Problem details:
Consider the listing below. Extract exactly the lines from the line containing "Click the add paint layer brush icon" to the line containing "You are a computer-use agent. 957x387 pixels.", both included.

Supplied entries:
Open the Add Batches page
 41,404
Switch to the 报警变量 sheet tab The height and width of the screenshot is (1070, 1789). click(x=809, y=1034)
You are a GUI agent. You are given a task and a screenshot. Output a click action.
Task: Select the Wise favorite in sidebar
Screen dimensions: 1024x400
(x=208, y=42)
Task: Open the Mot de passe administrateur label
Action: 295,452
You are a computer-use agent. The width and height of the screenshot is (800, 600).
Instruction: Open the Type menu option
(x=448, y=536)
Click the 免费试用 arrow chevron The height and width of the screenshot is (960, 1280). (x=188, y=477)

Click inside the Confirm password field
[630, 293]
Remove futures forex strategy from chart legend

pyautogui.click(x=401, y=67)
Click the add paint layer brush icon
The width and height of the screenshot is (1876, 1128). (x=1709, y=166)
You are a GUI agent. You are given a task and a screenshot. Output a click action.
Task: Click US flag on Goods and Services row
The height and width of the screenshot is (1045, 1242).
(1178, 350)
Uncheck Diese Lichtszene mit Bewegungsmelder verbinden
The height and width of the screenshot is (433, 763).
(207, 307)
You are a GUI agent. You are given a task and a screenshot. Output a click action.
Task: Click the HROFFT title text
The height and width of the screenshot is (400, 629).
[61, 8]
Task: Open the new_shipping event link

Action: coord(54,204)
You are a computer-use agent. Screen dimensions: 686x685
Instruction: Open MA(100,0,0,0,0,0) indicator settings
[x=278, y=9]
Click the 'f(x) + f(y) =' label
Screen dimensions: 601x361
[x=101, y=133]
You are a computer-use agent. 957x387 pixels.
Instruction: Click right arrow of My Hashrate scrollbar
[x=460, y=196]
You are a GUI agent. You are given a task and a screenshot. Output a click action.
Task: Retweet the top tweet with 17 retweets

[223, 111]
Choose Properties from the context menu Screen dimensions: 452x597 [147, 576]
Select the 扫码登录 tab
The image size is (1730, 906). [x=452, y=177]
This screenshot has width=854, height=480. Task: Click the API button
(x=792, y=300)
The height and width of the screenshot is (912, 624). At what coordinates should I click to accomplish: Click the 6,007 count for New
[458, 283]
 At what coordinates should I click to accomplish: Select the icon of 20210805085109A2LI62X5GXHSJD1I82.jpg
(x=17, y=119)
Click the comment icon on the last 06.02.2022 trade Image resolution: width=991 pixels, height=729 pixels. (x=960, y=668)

Output for this task:
Click the add paint layer brush icon
The width and height of the screenshot is (1876, 1128). (x=1709, y=166)
You are a GUI agent. You are given a task and a screenshot. Output a click action.
Task: Click US flag on Goods and Services row
The height and width of the screenshot is (1045, 1242).
(1178, 350)
Uncheck Diese Lichtszene mit Bewegungsmelder verbinden
The height and width of the screenshot is (433, 763).
(207, 307)
You are a GUI agent. You are given a task and a screenshot. Output a click action.
Task: Click the HROFFT title text
The height and width of the screenshot is (400, 629).
[61, 8]
Task: Open the new_shipping event link

Action: coord(54,204)
You are a computer-use agent. Screen dimensions: 686x685
Instruction: Open MA(100,0,0,0,0,0) indicator settings
[x=278, y=9]
Click the 'f(x) + f(y) =' label
Screen dimensions: 601x361
[x=101, y=133]
You are a computer-use agent. 957x387 pixels.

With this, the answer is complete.